A die-hard nerd like me isn't typically into "community". The image of the solitary scientist working late nights in the lab on a world-changing idea is iconic in my field, sort of the geek version of the lone ranger.
But in my middle age, I am waking up to the possibility that there is enormous value in community. Even, that community may make the difference between perdition and resilience.
If you look at stories of disasters - the real, on-the-ground stories, not what you see on the evening news which follows a mythical storyline - you find that what makes a real difference in the immediate aftermath of an earthquake or a hurricane is the community that springs up to help neighbours.
Rebecca Solnit's book "A Paradise Built in Hell" shows that amazing feats of altruism are accomplished in the wake of disasters, and supports sociological research that finds that, unlike the Hollywood stereotype, people hit by disaster as resourceful, kind, and very, very generous to neighbours and even total strangers.
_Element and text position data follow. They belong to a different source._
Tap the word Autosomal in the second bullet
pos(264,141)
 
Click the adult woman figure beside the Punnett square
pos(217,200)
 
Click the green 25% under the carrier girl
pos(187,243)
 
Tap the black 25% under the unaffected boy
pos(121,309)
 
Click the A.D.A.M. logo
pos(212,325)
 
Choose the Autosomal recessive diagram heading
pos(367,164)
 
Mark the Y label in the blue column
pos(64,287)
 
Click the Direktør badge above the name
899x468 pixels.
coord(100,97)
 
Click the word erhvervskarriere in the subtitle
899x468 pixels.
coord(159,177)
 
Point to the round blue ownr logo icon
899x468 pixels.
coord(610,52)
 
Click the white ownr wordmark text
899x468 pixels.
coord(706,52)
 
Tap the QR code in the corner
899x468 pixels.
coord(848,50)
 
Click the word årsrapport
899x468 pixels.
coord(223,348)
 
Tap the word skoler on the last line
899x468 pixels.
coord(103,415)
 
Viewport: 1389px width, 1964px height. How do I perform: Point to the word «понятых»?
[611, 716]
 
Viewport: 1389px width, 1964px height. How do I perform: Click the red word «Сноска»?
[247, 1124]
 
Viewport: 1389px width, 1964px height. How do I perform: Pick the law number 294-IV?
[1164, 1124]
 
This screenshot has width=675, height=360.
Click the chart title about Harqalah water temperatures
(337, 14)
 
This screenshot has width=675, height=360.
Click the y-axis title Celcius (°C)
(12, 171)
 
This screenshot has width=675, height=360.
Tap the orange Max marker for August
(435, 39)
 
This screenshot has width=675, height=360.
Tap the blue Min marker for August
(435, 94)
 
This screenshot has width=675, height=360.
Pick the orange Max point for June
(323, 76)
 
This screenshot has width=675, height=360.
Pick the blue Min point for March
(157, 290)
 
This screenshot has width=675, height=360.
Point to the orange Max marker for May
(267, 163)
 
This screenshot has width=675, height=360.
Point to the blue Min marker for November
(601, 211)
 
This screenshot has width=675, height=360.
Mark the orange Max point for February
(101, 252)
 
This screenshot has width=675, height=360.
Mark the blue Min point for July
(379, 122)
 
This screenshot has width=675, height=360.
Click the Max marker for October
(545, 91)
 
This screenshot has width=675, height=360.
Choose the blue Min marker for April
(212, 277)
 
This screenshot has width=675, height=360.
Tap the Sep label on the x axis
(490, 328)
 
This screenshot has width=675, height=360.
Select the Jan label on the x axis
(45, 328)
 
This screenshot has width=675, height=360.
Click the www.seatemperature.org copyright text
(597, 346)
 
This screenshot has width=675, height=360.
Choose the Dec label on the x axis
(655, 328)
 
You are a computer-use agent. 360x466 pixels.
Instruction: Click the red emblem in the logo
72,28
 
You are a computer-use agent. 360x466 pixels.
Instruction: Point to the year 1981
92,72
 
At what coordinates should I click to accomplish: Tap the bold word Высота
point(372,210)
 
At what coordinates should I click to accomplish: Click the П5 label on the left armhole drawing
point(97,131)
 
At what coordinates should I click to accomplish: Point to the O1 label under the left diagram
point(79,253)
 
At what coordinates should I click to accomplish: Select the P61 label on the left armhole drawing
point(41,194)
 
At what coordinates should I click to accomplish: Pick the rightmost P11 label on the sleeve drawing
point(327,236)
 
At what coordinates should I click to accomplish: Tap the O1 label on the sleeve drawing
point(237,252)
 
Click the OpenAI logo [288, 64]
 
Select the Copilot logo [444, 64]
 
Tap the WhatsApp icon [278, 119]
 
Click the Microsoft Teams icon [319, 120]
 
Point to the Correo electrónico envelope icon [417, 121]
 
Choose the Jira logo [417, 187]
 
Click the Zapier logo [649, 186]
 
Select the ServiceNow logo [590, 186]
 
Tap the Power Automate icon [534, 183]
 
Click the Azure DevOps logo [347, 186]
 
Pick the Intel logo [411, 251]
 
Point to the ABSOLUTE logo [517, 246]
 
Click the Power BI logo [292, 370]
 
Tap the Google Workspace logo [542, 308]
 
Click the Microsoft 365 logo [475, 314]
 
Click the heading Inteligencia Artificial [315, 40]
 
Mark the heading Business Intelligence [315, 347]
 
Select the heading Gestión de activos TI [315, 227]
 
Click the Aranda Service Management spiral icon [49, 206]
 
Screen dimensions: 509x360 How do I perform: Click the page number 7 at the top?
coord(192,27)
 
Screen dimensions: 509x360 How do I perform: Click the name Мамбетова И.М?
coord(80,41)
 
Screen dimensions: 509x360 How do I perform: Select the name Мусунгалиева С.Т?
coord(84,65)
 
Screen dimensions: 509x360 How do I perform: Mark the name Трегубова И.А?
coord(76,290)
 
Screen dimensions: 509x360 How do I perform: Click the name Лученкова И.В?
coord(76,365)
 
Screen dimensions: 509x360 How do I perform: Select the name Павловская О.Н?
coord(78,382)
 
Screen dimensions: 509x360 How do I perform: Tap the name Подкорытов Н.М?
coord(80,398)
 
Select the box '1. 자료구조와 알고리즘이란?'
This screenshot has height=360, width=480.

Because of climate-change we can expect formerly "freak" weather events to occur more frequently. We will get to deal with frigid weeks as well as more hurricanes that make landfall with greater strength and, increasingly, drought and fire hazard.
Resilience is the name of the game if a series of extremes is the new normal. And what made our species thrive in the first place is our gregarious nature, our ability to form communities that form a source of support in uncertain and unpredictable times.
We need to get back to living that way.
Surprisingly, it doesn't take a whole lot. A few neighbours. A circle of friends. We're all probably doing a bit of it already, most of you probably more than me! We all just need to turn it up. I found a huge amount of inspiration in this video that's just stuffed with ideas. Showcasing the ideas and accomplishments of Transition Towns around the world, it's like a ready-made menu of resolutions and good intentions for the new year.
In Transition 2.0: a story of resilience and hope in extraordinary times
"If we wait for goverments, It will be too little too late.
If we act as individuals, it'll be too little.
But if we act as communities, it might just be enough, just in time."